Неужели придется снабдить свою речь иронией, чтобы Наташе было проще меня понять? Да. Придется. Я же актер. Мне нужно, чтобы зритель меня понял, признал. Ради этого я готов на интонационный и мимический компромисс. И весь последующий монолог я произношу с небрежной ухмылкой.
– Мне кажется, что мир, посылая мне неудачи со всех сторон, от людей больших и маленьких, от театров больших и малых, от киностудий крупных и карликовых, – весь мир свидетельствует: тебя, Александр, не должно быть.
Наташа молчит.
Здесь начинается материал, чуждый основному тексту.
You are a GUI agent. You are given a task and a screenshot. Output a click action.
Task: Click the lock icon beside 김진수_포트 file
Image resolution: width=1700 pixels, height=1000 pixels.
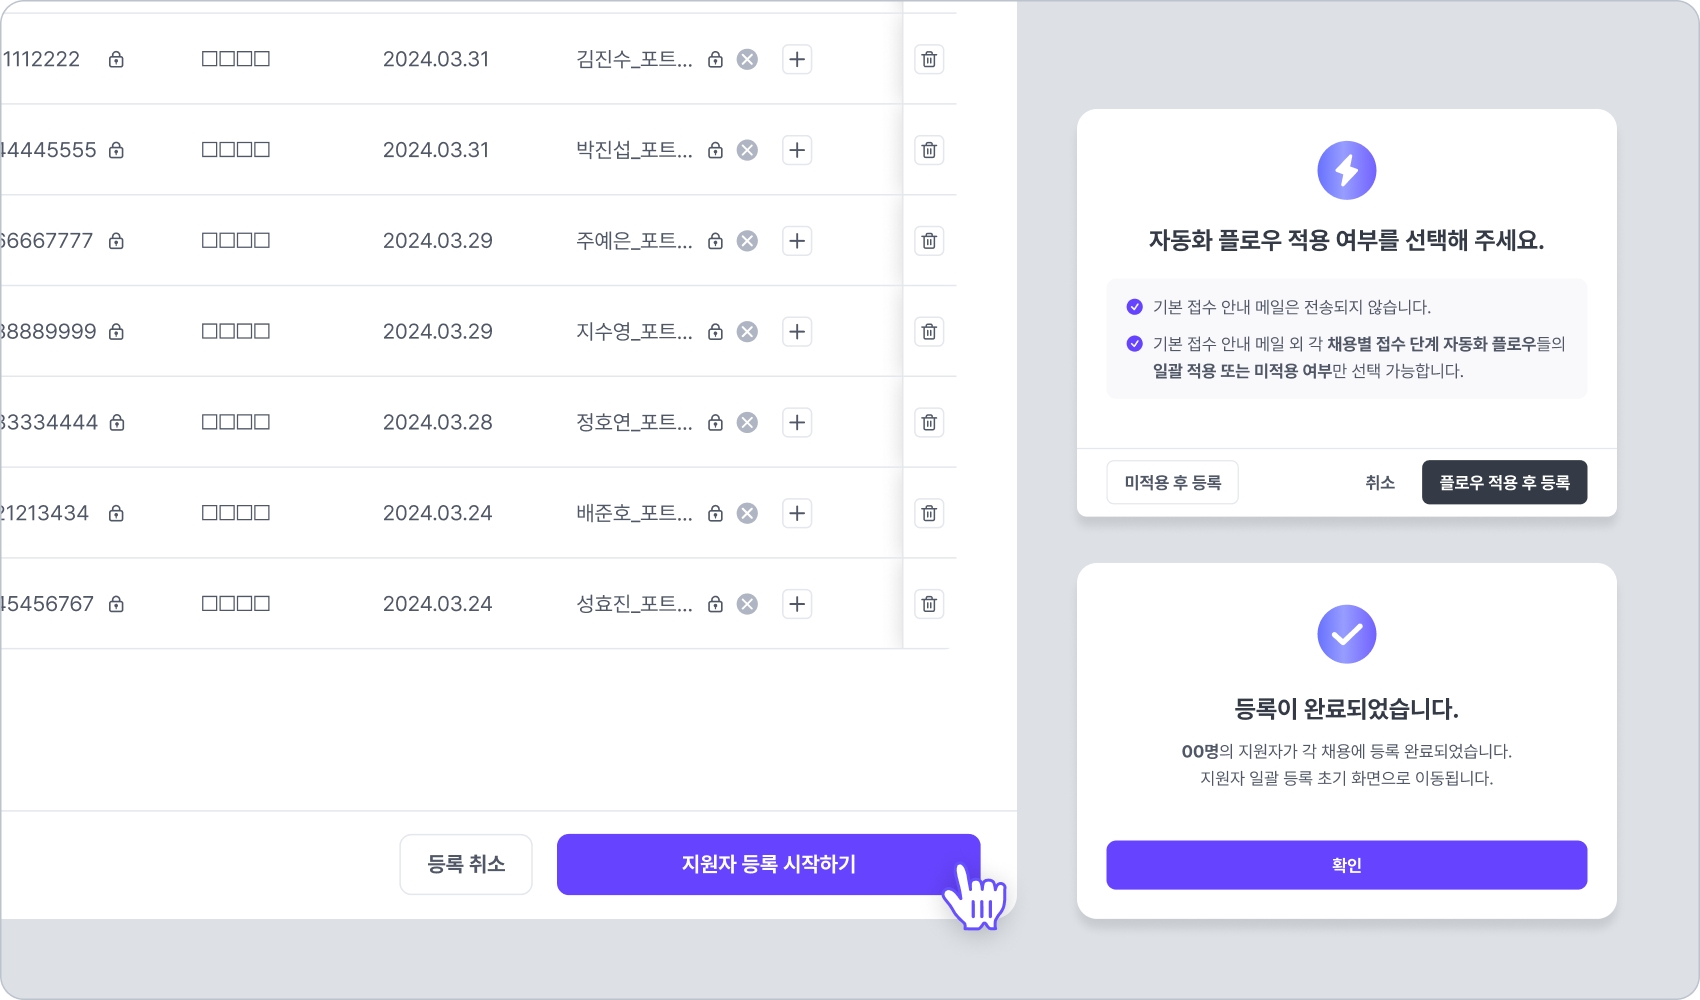click(715, 59)
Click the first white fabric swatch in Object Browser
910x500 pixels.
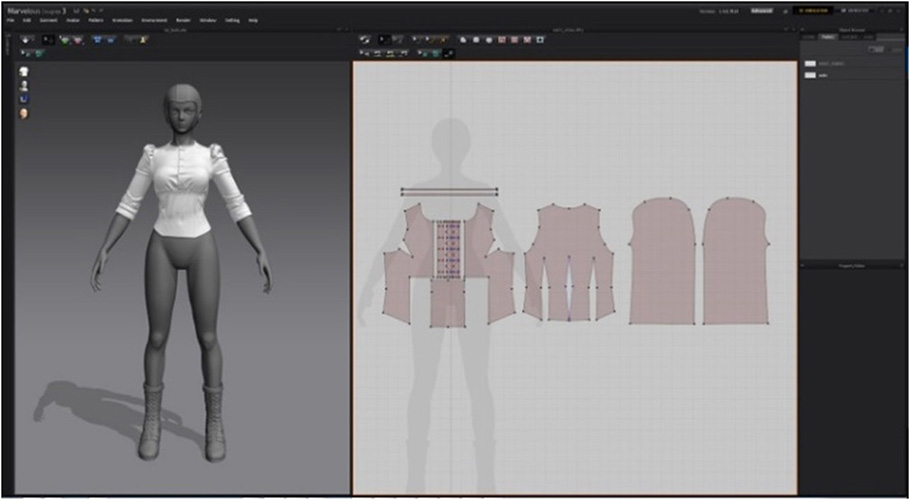[x=810, y=63]
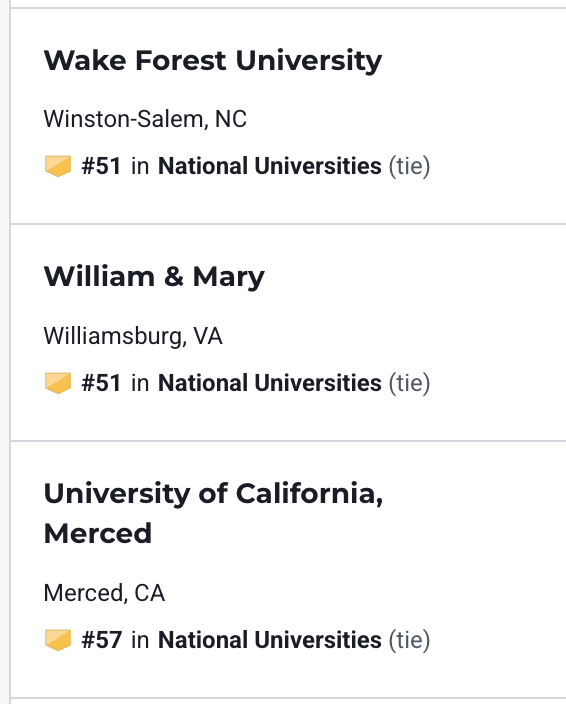Viewport: 566px width, 704px height.
Task: Click empty area right of William & Mary title
Action: [x=413, y=277]
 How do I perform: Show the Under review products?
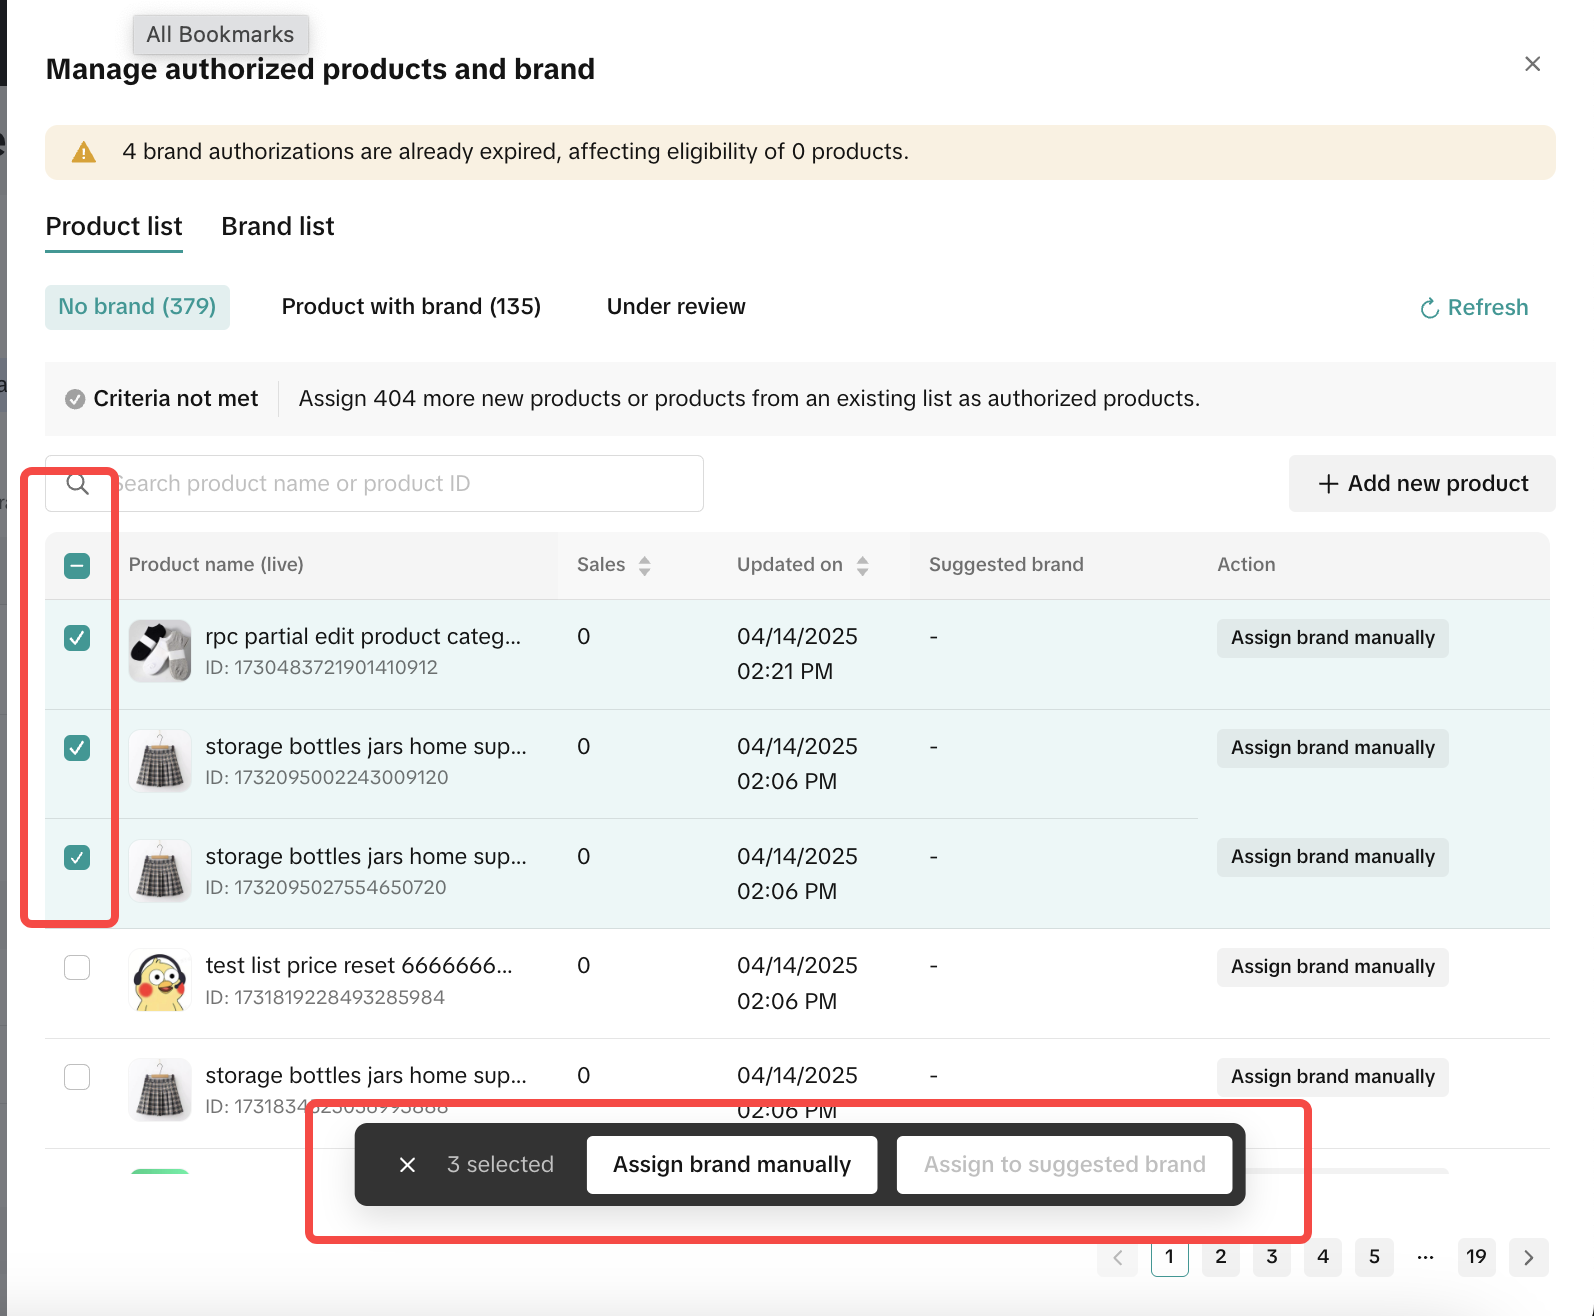[x=676, y=307]
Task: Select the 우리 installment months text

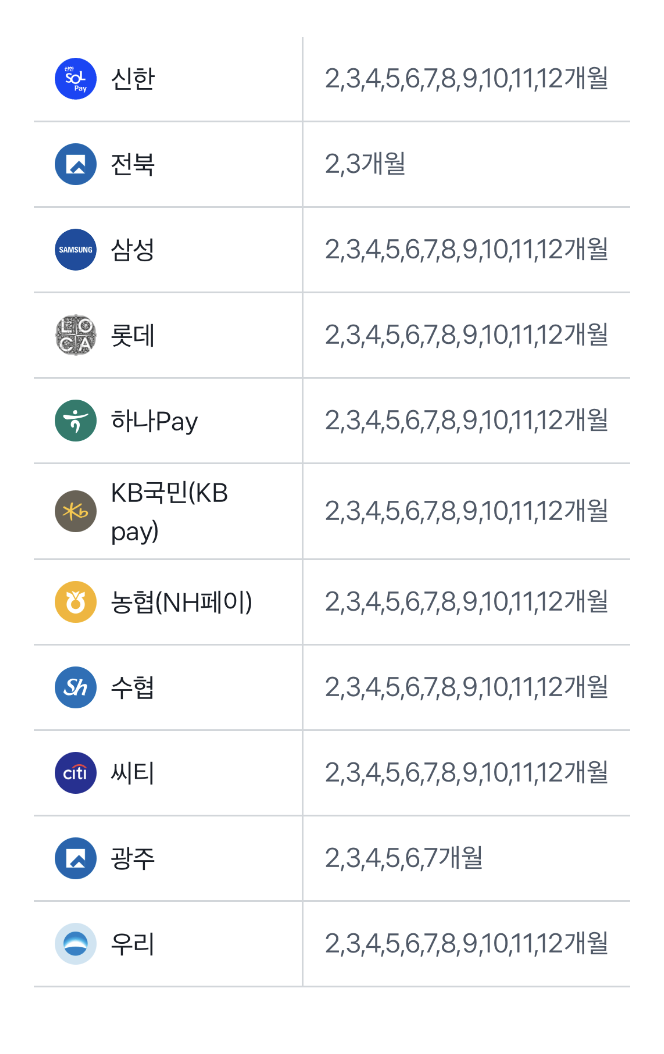Action: [466, 943]
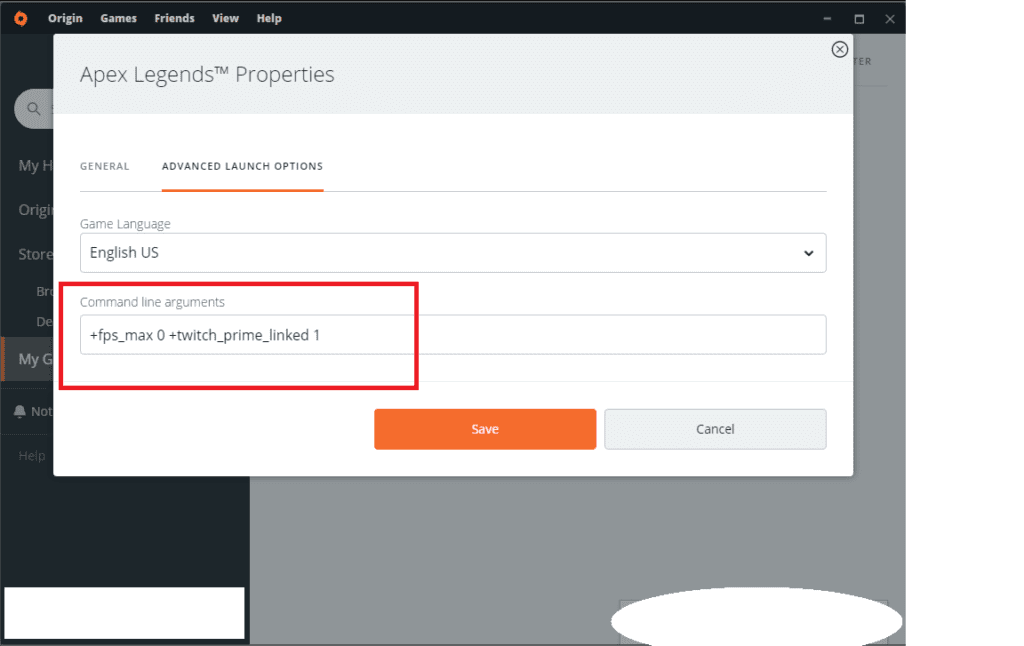Image resolution: width=1024 pixels, height=646 pixels.
Task: Click the Origin logo icon
Action: [x=20, y=18]
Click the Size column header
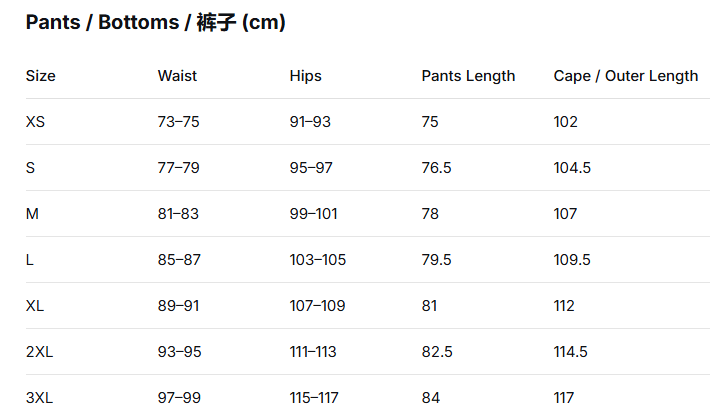The width and height of the screenshot is (710, 415). pos(41,76)
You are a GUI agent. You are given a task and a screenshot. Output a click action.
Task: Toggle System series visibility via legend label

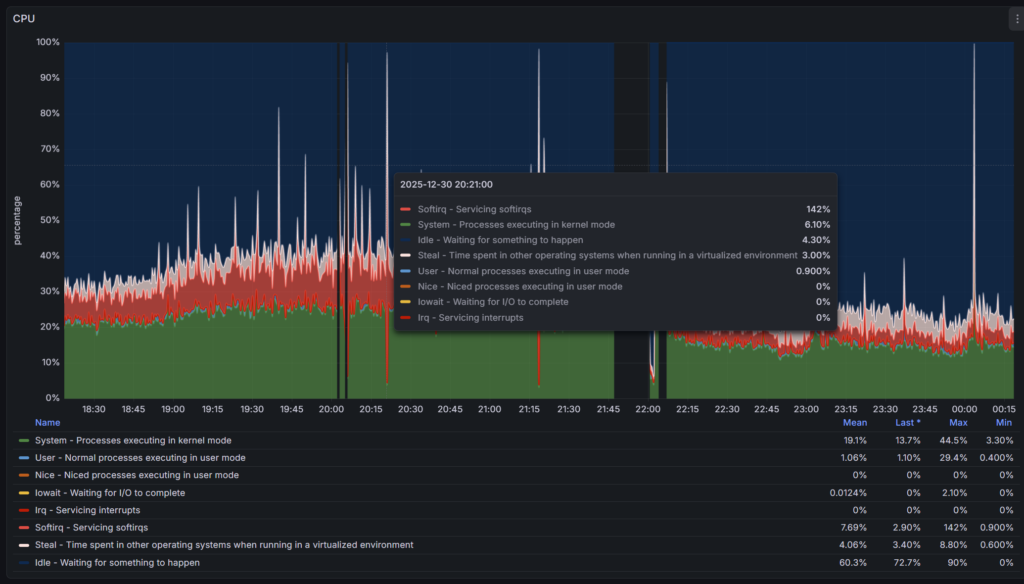click(x=134, y=440)
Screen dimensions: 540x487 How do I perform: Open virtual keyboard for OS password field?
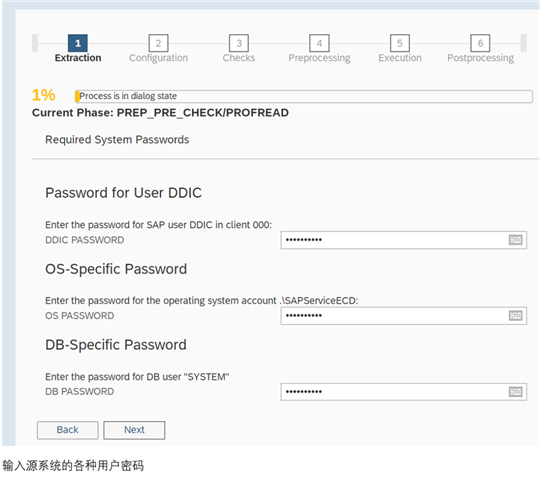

Я чувствую невысказанные слова осуждения, которые она не выпускает на волю из жалости ко мне. Ей, кажется, стало легче меня слушать, когда мой тон утратил торжественность. Но все равно, я чувствую, вижу: она меня не понимает. Или хуже того: понимает, но не видит в моих словах (а значит, в моей жизни!) ничего особенного.
– Ну конечно, – злюсь я, – разве сравнится моя концепция жизни с твоим словотворчеством?
– Причем тут одно к другому, Саша?
– Это причуды, которые помогают нам справиться с жизнью. Я полагаю, что из-за моей травмы я обречен заниматься искусством. То есть все время сочинять себя, подменять кем-то другим, перевоплощаться. Чтобы запутать жизнь, которая на меня ополчилась. Повести ее по ложному следу.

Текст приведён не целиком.